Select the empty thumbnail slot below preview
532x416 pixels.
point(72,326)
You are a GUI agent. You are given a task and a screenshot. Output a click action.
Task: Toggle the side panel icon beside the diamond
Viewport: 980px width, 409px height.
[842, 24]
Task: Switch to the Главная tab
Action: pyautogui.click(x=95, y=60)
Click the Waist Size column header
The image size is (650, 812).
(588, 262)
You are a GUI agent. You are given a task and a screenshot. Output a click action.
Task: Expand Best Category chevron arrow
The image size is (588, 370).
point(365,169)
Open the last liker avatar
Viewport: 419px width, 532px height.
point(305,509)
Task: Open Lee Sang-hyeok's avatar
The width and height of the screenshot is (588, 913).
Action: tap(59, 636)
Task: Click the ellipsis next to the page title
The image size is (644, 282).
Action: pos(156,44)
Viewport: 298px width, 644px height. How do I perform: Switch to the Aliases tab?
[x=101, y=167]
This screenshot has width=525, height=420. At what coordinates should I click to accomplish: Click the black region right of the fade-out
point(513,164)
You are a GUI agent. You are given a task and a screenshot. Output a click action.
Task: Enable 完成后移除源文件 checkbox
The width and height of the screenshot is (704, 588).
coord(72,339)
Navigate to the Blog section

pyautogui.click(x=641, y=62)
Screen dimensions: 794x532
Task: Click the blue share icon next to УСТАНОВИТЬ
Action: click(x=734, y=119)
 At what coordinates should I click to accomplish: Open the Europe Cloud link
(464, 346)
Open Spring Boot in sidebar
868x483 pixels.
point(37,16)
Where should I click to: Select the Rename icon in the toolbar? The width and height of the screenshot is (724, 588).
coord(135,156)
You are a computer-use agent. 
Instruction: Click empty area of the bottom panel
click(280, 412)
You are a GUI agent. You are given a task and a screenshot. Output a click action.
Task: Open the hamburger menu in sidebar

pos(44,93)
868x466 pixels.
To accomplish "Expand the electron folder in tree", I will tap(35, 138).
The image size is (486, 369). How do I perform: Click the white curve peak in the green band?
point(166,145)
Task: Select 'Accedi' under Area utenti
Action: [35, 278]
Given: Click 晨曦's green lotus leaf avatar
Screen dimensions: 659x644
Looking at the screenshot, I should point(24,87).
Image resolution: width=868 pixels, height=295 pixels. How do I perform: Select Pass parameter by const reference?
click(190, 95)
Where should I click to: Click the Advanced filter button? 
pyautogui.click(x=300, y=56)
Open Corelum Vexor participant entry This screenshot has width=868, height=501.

**********

## What you should do
The answer must contain every line of the material, unchanged.

## Answer below
Select the empty thumbnail slot below preview
532x416 pixels.
point(72,326)
You are a GUI agent. You are given a task and a screenshot. Output a click action.
Task: Toggle the side panel icon beside the diamond
Viewport: 980px width, 409px height.
[842, 24]
Task: Switch to the Главная tab
Action: pyautogui.click(x=95, y=60)
Click the Waist Size column header
The image size is (650, 812).
(588, 262)
You are a GUI agent. You are given a task and a screenshot. Output a click action.
Task: Expand Best Category chevron arrow
The image size is (588, 370).
point(365,169)
Open the last liker avatar
Viewport: 419px width, 532px height.
point(305,509)
Task: Open Lee Sang-hyeok's avatar
The width and height of the screenshot is (588, 913).
Action: tap(59, 636)
Task: Click the ellipsis next to the page title
The image size is (644, 282).
Action: pos(156,44)
Viewport: 298px width, 644px height. How do I perform: Switch to the Aliases tab?
[x=101, y=167]
This screenshot has width=525, height=420. At what coordinates should I click to accomplish: Click the black region right of the fade-out
point(513,164)
You are a GUI agent. You are given a task and a screenshot. Output a click action.
Task: Enable 完成后移除源文件 checkbox
The width and height of the screenshot is (704, 588).
coord(72,339)
Navigate to the Blog section

pyautogui.click(x=641, y=62)
Screen dimensions: 794x532
Task: Click the blue share icon next to УСТАНОВИТЬ
Action: click(x=734, y=119)
 At what coordinates should I click to accomplish: Open the Europe Cloud link
(464, 346)
Open Spring Boot in sidebar
868x483 pixels.
point(37,16)
Where should I click to: Select the Rename icon in the toolbar? The width and height of the screenshot is (724, 588).
coord(135,156)
You are a computer-use agent. 
Instruction: Click empty area of the bottom panel
click(280, 412)
You are a GUI agent. You are given a task and a screenshot. Output a click action.
Task: Open the hamburger menu in sidebar

pos(44,93)
868x466 pixels.
To accomplish "Expand the electron folder in tree", I will tap(35, 138).
The image size is (486, 369). How do I perform: Click the white curve peak in the green band?
point(166,145)
Task: Select 'Accedi' under Area utenti
Action: [35, 278]
Given: Click 晨曦's green lotus leaf avatar
Screen dimensions: 659x644
Looking at the screenshot, I should point(24,87).
Image resolution: width=868 pixels, height=295 pixels. How do I perform: Select Pass parameter by const reference?
click(190, 95)
Where should I click to: Click the Advanced filter button? 
pyautogui.click(x=300, y=56)
Open Corelum Vexor participant entry This screenshot has width=868, height=501.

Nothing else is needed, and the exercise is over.